Collected data entries:
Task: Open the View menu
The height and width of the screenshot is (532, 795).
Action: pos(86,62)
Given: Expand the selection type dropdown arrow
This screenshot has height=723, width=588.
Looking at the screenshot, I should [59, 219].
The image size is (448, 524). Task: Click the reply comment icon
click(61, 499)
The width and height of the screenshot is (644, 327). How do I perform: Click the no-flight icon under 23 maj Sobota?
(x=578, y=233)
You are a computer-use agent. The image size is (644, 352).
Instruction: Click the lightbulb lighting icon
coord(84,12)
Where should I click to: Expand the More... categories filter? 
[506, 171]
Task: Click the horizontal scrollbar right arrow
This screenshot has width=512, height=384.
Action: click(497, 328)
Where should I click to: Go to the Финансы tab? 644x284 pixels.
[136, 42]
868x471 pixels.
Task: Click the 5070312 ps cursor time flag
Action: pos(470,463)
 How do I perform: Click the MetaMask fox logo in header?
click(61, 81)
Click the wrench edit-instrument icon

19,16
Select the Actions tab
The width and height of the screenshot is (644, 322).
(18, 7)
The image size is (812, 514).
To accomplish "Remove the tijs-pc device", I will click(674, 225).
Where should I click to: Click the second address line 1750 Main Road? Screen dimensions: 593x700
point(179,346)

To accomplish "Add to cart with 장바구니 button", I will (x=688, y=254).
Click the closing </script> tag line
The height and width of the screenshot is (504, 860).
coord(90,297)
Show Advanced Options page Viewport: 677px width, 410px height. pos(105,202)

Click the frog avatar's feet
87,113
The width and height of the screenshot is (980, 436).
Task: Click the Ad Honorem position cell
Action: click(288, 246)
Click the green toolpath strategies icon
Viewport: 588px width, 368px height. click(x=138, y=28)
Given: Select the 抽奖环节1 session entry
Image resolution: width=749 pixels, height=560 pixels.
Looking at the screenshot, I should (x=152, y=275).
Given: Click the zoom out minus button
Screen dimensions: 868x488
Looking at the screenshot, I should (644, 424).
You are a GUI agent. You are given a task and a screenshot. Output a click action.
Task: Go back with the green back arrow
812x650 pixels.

> _Work required_: Exactly and exclusively, repeat the lines from the line that contains "Given: Click the zoom out minus button" through the end of the records, both ends included.

> _Answer box_:
Given: Click the zoom out minus button
Screen dimensions: 868x488
Looking at the screenshot, I should (644, 424).
You are a GUI agent. You are given a task and a screenshot. Output a click action.
Task: Go back with the green back arrow
812x650 pixels.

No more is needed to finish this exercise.